Archive for category Data Processing
A few weeks ago I introduced openpivot on this blog. It is a powerful command line utility to build pivot tables. Assume you have the following simple file :
company Name;year;NbEmployee;profit;sector Microsoft;2001;30000;1.5;IT Microsoft;2003;33001;1.5;IT Apple;2001;23001;1.5;IT Apple;2003;23001;1.5;IT Google;2001;43001;1.5;IT Google;2003;43001;1.5;IT
What a complex data set ! Pivot tables are very powerful tools allowing you to make summary of your data from the point of view of your choice. Suppose you want to have per year and per sector, the average number of employees accross all entries.
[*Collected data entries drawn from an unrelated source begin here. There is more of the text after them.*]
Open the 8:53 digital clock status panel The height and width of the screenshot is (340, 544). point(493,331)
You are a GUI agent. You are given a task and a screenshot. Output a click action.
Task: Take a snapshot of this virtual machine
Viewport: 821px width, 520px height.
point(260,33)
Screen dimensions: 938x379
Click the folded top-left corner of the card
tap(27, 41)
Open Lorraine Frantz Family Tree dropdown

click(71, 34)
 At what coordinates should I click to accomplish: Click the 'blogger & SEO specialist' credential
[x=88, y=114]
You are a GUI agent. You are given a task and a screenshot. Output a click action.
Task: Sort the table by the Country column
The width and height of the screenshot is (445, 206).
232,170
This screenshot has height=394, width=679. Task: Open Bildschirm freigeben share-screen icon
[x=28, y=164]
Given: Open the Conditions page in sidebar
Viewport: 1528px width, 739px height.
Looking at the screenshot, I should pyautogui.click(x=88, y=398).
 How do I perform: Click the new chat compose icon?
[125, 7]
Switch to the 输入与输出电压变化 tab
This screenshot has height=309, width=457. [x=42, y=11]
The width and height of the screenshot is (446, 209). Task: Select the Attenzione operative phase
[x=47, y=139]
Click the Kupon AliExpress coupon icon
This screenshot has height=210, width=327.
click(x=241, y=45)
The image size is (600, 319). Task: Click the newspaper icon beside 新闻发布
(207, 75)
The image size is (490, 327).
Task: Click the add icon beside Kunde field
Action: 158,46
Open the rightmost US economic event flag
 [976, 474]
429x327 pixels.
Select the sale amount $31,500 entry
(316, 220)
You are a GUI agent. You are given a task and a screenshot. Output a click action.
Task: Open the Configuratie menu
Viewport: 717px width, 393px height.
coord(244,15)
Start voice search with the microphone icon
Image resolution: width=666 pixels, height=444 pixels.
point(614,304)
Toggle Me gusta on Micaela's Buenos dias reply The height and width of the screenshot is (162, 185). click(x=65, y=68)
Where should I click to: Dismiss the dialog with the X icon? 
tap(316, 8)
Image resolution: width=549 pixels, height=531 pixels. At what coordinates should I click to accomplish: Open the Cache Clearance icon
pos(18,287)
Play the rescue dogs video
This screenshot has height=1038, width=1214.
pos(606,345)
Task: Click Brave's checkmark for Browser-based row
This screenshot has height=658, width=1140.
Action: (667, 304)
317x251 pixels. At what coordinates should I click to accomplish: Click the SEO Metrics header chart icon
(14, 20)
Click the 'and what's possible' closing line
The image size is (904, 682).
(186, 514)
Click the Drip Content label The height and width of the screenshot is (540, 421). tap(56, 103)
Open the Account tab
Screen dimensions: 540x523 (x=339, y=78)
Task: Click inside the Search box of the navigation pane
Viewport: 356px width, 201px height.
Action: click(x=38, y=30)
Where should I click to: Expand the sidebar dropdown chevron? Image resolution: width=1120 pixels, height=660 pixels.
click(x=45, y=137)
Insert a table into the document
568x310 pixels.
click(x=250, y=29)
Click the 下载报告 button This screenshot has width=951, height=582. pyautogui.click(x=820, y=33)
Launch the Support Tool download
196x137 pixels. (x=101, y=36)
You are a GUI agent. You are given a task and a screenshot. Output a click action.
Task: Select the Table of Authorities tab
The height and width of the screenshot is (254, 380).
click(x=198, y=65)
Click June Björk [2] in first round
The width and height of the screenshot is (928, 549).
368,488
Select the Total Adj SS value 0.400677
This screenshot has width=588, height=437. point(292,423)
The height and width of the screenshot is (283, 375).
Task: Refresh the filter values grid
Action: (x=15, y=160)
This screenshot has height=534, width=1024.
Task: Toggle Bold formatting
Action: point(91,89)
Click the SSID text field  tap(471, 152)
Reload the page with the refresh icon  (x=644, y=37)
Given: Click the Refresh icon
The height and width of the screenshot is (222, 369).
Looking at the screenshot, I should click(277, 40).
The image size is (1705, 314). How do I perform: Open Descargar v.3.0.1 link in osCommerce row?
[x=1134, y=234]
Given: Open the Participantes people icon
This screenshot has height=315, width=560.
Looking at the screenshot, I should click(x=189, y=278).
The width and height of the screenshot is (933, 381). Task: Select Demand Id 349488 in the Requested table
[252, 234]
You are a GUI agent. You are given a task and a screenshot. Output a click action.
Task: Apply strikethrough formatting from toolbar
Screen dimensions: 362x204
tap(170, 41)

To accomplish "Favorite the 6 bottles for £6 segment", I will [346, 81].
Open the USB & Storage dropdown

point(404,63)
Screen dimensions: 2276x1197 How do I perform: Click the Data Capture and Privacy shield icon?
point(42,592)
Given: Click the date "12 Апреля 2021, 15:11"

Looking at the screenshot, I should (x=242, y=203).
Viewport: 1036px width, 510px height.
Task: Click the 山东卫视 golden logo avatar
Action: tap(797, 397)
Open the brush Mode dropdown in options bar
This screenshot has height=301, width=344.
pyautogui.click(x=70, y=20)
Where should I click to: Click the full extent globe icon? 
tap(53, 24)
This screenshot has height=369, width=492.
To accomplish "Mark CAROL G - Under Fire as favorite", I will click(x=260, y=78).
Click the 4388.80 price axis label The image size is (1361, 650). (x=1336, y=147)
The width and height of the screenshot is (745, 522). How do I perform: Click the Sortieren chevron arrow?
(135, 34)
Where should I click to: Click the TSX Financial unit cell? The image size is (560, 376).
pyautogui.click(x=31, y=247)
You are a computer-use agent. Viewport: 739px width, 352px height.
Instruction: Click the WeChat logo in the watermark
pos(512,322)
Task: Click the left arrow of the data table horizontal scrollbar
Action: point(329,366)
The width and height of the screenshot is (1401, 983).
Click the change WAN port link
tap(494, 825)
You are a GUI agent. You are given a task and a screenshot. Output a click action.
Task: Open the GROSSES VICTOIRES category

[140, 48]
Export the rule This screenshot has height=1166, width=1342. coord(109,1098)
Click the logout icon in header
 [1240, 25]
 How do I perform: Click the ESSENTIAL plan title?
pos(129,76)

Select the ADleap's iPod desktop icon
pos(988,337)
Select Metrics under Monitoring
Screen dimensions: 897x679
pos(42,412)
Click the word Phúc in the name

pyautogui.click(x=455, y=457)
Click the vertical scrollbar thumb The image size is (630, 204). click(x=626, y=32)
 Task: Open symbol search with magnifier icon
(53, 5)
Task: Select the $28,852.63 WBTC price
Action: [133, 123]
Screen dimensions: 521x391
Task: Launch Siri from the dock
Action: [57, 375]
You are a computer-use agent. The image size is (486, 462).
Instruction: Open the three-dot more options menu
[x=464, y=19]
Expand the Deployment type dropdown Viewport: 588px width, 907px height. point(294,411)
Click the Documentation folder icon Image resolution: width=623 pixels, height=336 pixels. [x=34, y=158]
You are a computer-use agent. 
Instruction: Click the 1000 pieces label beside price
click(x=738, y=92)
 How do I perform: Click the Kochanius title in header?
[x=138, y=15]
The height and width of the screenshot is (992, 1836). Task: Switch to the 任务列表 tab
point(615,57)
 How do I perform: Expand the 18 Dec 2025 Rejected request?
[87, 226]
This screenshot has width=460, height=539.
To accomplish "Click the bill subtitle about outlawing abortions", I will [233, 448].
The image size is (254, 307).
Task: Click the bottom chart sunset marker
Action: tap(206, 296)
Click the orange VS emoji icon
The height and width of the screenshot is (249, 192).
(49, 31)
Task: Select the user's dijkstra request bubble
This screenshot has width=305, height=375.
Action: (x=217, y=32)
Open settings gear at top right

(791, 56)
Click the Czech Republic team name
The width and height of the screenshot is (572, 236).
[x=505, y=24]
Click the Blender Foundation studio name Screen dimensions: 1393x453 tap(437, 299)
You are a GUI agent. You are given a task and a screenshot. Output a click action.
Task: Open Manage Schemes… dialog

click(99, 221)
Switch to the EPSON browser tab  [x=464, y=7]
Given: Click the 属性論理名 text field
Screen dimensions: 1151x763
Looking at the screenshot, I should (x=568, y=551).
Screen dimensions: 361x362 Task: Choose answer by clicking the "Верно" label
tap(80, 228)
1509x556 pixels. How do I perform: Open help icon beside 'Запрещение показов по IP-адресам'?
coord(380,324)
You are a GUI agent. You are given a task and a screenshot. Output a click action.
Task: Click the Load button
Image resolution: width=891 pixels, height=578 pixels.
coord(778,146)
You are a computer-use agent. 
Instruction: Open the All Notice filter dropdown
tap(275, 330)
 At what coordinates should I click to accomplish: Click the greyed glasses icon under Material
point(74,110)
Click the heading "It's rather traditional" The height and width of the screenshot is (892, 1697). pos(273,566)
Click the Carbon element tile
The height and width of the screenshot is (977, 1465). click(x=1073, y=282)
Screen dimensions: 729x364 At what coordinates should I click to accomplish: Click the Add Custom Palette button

Here it is implicit that these entries will be only different companies as here there is 1 line per company/year. Note also that there is only 1 sector. So as there are 2 different years represented, and only 1 sector, you will get 2 statistics. Doing this with openpivot is simple. You only need to describe what pivot table you want in an xml file configuration and it will look like this:
<?xml version="1.0" encoding="UTF-8"?> <problem> <defaultaccumulation value="sum"/> <columnlist> <col id="NbEmployee" accumulation"average"/> <col id="profit"/> <!-- will use default accumulation --> </columnlist> <rowsequence> <row id="year"/> <row id="sector"/> </rowsequence> </problem>
This configuration is almost the pivot table we want for our example, except that there is an additional column we want to have a statistics for. Note that what we call row here the variable sequence from which you want to pivot. There are taken into account in the order specified. Just like in excel, changing the order of variables will offer a diferent view on your data. You are now ready to have your pivot table, all you need is to call openpivot to compute this from your sample data :
% openpivot -p configfile.xml -o outputfile.csv inputfile.csv
Et voila ! This will write your pivot table in the outputfile.csv. Please drop me a line if you have problem to build openpivot. I have tested it on mac os 10.6 and various linux distribution, and it seemed to work
I am pleased to announce the release of my first open source project . Openpivot is designed to efficiently reproduce the functionality of MS excel pivot tables. The problem of MS excel is that old versions (priori to 2007) cannot deal files larger than 65 000 rows. At work a lot of people are always writing scripts to pre-aggregate the data they have to then be able to play with it in excel.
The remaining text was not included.